→ **Provided records**

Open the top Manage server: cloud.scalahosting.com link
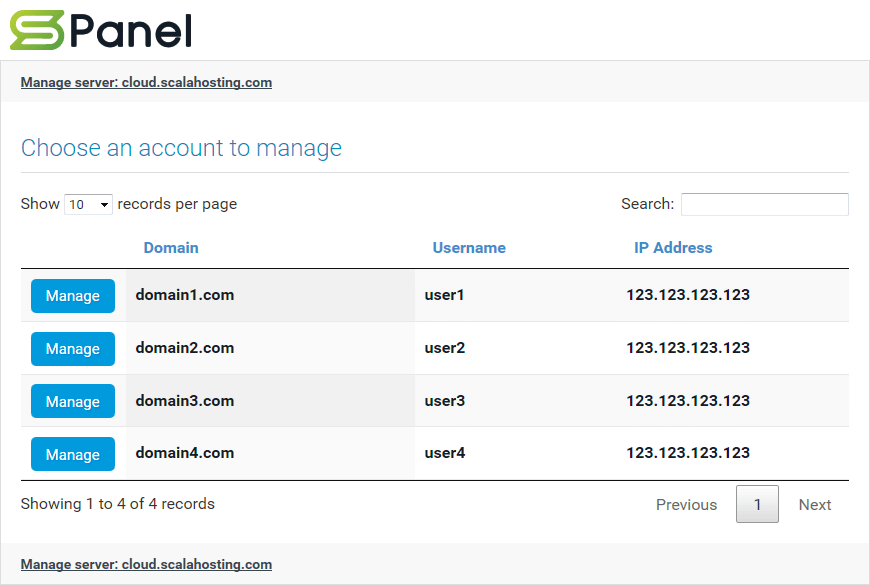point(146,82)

* * *

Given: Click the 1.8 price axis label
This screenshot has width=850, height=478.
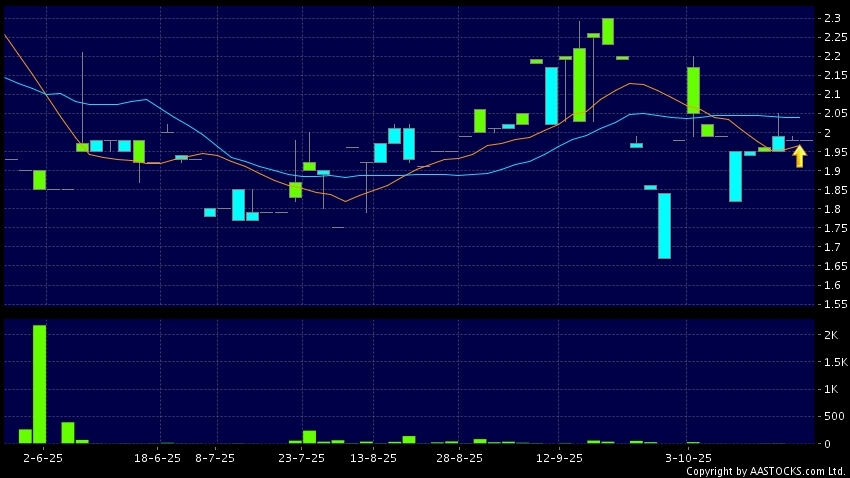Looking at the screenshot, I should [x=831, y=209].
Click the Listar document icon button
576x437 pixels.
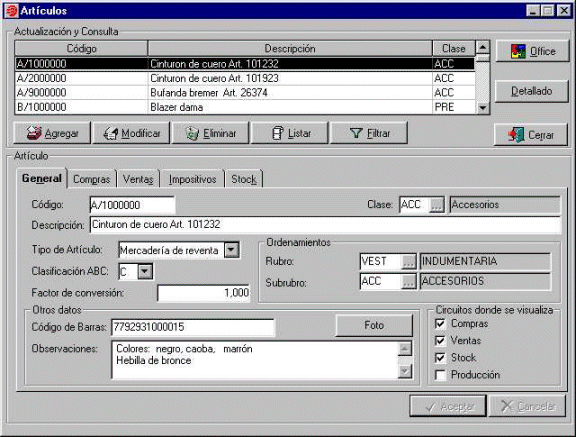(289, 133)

→ **Directions for this task**
For the word "Click", how many lines in the records above contain it? Answer with the number and nothing else.

→ **Written answer**
2